- What needs to be done
Beginning with the line that contains "Enable Publish to", transcribe every line down to the end of the entries, exactly, and no other lines.

- Data records
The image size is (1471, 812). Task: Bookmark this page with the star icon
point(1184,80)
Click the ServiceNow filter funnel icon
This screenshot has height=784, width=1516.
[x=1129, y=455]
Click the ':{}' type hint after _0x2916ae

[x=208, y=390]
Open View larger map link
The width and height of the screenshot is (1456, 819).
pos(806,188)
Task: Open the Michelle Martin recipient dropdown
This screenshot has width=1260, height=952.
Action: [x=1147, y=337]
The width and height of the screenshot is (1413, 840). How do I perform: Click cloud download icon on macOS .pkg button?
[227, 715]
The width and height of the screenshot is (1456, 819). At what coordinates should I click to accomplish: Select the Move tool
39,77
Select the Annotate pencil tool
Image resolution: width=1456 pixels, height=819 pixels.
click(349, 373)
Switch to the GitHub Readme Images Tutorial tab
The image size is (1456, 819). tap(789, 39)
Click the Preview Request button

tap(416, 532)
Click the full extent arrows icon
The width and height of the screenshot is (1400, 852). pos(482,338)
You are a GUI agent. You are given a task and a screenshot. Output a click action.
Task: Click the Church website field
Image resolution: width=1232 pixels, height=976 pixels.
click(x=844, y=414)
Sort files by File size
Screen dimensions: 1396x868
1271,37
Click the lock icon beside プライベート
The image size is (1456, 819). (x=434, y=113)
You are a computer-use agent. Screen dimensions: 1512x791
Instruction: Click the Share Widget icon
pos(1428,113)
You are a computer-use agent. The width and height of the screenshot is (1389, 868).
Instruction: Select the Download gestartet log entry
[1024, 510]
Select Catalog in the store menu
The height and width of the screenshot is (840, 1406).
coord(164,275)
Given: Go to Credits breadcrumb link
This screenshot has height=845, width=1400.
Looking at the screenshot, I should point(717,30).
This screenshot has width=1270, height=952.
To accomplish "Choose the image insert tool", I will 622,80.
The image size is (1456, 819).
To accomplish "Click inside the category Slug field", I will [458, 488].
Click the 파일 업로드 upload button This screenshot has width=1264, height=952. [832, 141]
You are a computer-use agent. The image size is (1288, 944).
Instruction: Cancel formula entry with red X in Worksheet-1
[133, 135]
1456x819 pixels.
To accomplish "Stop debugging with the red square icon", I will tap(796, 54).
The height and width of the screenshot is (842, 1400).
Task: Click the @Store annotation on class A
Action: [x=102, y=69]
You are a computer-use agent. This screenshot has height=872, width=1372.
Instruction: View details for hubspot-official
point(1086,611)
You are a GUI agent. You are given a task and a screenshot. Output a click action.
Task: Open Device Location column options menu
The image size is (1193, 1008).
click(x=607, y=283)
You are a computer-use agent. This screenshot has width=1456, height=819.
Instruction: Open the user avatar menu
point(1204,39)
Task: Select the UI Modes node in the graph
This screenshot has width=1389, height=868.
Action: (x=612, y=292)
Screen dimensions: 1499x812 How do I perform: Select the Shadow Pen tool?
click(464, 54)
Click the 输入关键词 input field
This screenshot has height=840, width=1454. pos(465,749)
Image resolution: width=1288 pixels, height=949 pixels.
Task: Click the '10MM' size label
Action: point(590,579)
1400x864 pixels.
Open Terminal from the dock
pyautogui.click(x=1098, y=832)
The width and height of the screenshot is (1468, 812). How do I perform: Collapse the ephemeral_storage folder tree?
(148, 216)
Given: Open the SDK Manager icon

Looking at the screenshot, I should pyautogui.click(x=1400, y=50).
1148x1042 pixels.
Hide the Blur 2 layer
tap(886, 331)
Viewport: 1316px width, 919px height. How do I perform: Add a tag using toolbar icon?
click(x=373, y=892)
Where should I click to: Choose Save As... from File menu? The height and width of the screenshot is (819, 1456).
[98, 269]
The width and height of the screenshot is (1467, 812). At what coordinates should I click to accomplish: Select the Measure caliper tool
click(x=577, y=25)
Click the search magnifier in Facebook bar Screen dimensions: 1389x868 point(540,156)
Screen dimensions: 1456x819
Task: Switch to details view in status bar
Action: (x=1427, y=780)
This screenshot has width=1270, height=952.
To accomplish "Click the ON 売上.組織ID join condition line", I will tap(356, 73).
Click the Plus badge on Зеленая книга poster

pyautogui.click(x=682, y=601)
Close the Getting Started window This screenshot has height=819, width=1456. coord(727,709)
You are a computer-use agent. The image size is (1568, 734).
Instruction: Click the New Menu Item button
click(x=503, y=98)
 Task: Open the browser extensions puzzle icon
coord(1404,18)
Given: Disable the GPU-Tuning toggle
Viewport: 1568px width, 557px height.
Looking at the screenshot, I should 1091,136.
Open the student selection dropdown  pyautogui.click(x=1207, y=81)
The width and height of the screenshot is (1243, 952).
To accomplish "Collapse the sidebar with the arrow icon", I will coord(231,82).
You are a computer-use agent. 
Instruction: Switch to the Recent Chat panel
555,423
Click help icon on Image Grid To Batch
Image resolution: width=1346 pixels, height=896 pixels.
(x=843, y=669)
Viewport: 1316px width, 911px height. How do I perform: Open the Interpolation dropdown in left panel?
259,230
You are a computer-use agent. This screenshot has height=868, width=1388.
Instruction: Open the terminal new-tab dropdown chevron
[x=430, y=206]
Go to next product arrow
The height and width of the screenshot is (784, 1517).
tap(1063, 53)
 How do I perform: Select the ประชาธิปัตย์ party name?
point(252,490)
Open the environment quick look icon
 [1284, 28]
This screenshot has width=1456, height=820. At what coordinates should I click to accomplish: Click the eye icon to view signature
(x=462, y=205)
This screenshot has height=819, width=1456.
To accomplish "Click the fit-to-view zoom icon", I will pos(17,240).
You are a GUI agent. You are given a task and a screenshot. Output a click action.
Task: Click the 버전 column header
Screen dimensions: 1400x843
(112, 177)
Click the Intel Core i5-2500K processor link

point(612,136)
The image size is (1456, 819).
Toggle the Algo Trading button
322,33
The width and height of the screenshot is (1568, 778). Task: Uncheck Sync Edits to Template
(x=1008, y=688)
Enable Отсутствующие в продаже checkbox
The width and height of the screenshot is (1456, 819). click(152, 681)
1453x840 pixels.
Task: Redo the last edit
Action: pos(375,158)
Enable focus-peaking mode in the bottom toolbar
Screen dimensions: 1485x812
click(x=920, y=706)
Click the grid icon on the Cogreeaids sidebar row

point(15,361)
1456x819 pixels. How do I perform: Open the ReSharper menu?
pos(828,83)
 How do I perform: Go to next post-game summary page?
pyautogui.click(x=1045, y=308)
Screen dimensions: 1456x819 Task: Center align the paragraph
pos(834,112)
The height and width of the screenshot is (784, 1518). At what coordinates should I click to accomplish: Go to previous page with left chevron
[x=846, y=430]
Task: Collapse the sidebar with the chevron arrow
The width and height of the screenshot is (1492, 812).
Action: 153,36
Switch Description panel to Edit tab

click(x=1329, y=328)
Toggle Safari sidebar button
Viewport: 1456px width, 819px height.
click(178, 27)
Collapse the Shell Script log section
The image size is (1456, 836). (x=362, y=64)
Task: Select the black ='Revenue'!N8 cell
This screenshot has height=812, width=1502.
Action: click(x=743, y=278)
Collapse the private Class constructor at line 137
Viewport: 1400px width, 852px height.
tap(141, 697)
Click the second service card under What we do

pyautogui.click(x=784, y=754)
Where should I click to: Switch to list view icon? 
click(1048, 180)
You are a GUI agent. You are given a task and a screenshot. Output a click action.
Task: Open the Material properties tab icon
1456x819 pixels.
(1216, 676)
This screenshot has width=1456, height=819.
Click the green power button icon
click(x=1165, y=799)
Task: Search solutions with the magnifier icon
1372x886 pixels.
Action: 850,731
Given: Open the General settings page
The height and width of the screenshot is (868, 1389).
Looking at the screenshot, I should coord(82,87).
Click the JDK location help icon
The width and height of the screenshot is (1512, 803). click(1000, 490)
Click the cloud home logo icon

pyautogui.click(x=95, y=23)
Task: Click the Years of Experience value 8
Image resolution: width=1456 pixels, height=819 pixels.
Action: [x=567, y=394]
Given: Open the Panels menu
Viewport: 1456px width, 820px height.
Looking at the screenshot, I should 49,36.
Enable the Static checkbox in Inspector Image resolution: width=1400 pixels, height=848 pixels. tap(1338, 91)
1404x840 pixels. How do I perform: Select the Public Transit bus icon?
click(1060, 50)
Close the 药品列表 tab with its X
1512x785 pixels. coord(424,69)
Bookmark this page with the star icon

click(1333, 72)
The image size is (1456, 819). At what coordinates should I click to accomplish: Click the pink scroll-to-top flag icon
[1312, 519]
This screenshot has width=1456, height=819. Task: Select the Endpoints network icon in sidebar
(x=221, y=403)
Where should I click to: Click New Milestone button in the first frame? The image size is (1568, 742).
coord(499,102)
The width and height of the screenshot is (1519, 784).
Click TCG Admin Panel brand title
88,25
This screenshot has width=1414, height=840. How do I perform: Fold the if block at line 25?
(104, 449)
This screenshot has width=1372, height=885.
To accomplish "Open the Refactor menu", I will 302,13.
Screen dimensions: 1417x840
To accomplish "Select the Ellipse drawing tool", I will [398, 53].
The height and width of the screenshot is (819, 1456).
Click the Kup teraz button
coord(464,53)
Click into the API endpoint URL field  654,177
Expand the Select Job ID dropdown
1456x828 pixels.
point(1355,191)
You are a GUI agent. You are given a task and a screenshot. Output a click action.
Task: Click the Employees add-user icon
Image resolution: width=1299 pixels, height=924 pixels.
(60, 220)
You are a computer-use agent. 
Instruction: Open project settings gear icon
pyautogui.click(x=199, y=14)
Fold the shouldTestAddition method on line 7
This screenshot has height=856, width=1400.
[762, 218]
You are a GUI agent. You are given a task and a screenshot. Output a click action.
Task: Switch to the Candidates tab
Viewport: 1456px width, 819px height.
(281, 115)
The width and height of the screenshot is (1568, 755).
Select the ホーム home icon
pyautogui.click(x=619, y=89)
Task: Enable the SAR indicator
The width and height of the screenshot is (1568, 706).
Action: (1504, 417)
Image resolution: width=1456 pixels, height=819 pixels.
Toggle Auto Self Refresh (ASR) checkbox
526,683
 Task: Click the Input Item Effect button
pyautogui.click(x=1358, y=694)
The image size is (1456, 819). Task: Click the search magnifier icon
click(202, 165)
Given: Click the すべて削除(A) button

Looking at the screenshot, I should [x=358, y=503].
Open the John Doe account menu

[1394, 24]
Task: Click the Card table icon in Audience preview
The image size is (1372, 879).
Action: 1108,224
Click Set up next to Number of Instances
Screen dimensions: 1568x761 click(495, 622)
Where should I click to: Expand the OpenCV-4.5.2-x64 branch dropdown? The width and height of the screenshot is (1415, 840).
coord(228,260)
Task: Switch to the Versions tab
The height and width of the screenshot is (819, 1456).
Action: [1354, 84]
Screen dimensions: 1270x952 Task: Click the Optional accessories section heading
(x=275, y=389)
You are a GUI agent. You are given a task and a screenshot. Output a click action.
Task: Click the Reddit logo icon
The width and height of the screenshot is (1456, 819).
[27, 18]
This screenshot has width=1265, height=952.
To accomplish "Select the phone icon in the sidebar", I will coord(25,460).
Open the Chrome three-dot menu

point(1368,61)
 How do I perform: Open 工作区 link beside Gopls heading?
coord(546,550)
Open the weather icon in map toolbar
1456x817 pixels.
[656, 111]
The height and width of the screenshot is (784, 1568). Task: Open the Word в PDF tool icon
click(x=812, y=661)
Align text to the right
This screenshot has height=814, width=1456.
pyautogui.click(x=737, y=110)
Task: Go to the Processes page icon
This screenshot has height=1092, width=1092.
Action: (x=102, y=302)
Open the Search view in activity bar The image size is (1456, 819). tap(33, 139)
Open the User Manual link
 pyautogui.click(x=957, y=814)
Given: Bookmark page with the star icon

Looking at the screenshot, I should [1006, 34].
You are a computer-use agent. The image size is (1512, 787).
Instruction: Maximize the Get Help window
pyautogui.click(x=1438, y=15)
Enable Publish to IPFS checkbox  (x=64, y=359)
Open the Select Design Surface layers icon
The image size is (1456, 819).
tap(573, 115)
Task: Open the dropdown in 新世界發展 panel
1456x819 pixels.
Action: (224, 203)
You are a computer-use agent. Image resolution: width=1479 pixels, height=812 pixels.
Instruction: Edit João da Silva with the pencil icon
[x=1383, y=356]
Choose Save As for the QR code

- Response to this exercise
Enable Publish to IPFS checkbox  (x=64, y=359)
Open the Select Design Surface layers icon
The image size is (1456, 819).
tap(573, 115)
Task: Open the dropdown in 新世界發展 panel
1456x819 pixels.
Action: (224, 203)
You are a computer-use agent. Image resolution: width=1479 pixels, height=812 pixels.
Instruction: Edit João da Silva with the pencil icon
[x=1383, y=356]
Choose Save As for the QR code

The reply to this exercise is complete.